Good news/bad news update. So the good is I had my surgery and the primary tumor was removed. There were too many lymph nodes involved and surgeon thought it was too risky to go for them all based on location so he only took out those that were accessible and may give me issues in the future. I recovered well and by week 3, I felt on the up and up. The bad news is that I had a follow up scan last week and it it's back in the liver. And a mix of stable/progression in the lungs and lymph nodes. Liver is the biggest concern. Oncologist said they're small (about 1 cm), but still. We talked three options: 1) continue with Folifiri which was keeping me stable up to surgery, I had 2 stable scans going into surgery, 2) Folfoxiri, the kitchen sink as she described, or 3) start looking at clinical trials. I would've had to wait a week or two or more for info on the trials and I had a huge sense of urgency to get back on something so we agreed on Folfoxiri. I disconnected yesterday. It was by far the worst in terms of fatigue. I was in bed all weekend, I couldn't even sit up. Additionally, I'm having intense lower back pain which may or may not be related. The plan is to do 5-6 infusions and have a scan in Jan/Feb. I'm obviously disappointed and scared. What do you guys think? Did the doc and I miss anything?

[Lee]

I am so sorry regarding your liver spread. Not sure where you are at, butt if you can get to Sloan Kittering Memorial hospital in NYC. They have had a lot of success with a HAI pump in getting rid of liver tumors. They have also worked with patients that had both liver & lung mets.

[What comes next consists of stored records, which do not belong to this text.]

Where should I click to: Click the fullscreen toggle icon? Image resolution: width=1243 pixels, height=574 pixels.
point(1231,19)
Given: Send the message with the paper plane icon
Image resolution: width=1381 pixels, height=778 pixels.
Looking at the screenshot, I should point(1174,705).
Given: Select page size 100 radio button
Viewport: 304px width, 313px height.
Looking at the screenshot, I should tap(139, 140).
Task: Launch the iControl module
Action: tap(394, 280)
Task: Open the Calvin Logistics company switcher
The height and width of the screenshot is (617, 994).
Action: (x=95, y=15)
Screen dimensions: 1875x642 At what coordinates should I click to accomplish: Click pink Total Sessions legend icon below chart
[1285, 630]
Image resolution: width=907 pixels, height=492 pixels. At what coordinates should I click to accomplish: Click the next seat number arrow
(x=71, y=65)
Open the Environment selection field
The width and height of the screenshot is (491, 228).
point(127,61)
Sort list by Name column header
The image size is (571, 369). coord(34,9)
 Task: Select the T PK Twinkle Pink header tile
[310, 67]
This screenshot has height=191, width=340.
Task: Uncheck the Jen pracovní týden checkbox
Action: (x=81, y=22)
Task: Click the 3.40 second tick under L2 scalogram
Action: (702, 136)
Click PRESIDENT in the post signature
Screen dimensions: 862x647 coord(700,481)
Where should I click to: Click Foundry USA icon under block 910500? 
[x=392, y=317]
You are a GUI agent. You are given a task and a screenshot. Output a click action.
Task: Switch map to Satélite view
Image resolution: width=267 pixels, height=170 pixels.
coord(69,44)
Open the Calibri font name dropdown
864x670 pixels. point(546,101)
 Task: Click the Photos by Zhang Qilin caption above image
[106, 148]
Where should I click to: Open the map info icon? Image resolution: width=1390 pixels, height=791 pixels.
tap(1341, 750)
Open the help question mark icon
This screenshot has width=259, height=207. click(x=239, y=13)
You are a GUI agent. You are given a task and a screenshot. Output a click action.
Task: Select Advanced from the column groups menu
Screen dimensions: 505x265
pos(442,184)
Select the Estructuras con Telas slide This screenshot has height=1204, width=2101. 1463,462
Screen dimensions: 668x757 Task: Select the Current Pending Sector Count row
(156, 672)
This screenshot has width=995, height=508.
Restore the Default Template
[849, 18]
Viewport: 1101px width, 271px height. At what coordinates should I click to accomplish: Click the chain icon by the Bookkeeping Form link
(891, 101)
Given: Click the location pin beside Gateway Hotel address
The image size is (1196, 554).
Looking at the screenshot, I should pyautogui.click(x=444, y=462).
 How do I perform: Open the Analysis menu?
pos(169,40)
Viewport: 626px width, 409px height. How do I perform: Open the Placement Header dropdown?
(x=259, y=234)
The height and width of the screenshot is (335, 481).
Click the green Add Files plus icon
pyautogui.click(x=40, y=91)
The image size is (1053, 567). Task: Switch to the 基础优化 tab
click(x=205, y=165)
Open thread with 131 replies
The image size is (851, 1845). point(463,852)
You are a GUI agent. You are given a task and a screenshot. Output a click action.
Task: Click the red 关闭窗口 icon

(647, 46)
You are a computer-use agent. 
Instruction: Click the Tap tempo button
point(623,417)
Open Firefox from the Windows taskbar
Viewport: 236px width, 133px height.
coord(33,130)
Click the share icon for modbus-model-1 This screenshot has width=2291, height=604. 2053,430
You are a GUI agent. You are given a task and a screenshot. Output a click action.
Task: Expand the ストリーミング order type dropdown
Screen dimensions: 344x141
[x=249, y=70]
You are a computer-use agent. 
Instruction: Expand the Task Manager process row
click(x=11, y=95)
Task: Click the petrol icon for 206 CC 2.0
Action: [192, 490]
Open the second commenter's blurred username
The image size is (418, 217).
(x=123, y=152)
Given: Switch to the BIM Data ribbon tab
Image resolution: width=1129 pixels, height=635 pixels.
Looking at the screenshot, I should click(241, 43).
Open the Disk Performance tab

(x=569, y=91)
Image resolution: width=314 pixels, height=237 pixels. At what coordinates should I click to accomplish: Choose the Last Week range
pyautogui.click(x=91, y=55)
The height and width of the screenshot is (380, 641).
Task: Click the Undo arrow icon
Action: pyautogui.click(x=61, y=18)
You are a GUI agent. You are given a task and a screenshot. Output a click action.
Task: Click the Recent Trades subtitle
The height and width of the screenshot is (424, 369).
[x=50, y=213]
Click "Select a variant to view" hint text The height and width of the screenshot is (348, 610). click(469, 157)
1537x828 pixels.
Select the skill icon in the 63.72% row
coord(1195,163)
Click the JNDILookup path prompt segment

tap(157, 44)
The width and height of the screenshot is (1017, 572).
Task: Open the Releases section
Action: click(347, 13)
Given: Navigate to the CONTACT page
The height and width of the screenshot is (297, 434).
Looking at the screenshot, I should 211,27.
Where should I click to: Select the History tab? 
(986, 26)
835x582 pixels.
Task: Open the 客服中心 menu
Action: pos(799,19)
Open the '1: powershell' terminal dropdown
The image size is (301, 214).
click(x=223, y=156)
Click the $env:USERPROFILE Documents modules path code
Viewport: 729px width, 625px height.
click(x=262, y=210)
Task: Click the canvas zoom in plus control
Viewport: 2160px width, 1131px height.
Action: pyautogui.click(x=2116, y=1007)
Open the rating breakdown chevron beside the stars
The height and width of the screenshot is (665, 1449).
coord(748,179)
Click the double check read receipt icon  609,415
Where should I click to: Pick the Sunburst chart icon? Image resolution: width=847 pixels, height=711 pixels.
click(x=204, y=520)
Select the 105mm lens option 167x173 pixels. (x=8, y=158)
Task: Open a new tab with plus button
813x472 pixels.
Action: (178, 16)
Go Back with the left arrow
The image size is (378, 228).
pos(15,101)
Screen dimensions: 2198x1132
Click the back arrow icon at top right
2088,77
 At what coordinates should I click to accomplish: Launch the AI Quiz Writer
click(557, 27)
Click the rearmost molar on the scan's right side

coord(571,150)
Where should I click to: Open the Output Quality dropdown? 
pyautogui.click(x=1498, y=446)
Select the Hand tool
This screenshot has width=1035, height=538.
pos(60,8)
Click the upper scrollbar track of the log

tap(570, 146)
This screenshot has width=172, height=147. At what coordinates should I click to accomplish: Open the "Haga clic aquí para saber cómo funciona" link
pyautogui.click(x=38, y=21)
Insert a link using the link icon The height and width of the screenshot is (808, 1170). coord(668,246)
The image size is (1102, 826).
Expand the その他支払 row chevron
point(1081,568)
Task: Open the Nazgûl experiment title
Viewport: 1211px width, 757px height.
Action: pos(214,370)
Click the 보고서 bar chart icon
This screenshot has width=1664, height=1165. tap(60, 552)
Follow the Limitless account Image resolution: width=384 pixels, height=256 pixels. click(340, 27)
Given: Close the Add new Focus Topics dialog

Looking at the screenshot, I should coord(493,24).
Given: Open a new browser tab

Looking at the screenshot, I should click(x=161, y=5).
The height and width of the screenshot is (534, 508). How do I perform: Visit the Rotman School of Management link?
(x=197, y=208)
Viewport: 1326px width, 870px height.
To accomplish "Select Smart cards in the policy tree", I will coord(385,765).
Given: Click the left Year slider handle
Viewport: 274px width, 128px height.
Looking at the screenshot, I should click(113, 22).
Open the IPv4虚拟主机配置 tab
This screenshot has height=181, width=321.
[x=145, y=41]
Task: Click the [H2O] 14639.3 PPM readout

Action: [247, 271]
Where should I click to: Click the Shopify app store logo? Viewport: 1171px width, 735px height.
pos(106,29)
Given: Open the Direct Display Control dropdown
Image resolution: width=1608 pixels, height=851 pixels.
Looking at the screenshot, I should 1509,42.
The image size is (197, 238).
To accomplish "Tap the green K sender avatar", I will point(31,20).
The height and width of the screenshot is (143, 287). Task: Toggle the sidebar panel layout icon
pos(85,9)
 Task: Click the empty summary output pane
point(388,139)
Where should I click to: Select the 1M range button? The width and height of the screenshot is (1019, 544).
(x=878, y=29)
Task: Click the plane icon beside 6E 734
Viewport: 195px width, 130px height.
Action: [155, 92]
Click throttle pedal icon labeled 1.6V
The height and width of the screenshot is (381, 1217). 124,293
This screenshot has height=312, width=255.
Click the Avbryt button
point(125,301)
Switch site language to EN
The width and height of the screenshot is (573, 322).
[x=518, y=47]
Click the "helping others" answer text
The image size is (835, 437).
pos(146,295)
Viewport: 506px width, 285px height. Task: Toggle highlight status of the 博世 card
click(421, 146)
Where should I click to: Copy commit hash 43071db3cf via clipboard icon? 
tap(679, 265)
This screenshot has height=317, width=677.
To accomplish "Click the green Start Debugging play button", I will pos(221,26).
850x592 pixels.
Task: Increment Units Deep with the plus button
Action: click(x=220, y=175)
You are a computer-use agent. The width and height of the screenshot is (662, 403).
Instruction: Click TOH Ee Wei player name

I would also check out getting the tumors checked for mutations. Maybe there is something out there besides chemo for addressing the tumors, immune therapies, Ketruda, etc.

Good luck,

Lee

[Siti]

I’m so sorry to hear the news about your liver spread. Did they do a biopsy on the primary tumour? Apparently with a bigger specimen they’re able to find as Lee said other mutations if any. I think you’re on the right track in terms of going ahead with a few infusions of the strongest chemo and perhaps look for trials in tandem?

[rachelfromnyc]

Thanks everyone for your responses and encouragement. I've heard about the Joe Tippens protocol and will put it on the list to research more in depth. In the meantime, I'm already at Sloan Kettering but I'm finding I learn more from this board and its members. For example, I had to ask for my surgical pathology report. After it was released, I had to make another appointment for someone to explain it to me (next week). I also had my first infusion of folfoxiri on last Friday. Rough. I didn't have any nausea or vomitting or anything but the fatigue was extreme. I couldn't even sit up, I was asleep in bed all weekend. After disconnecting, I took a quick shower and had to lay down for a couple of hours just from the exertion. Unreal.

[beach sunrise]

Hi Rachel, it is so good to have you update us.
Fatigue stinks but you got this!!!! You are one strong determined lady for sure!!!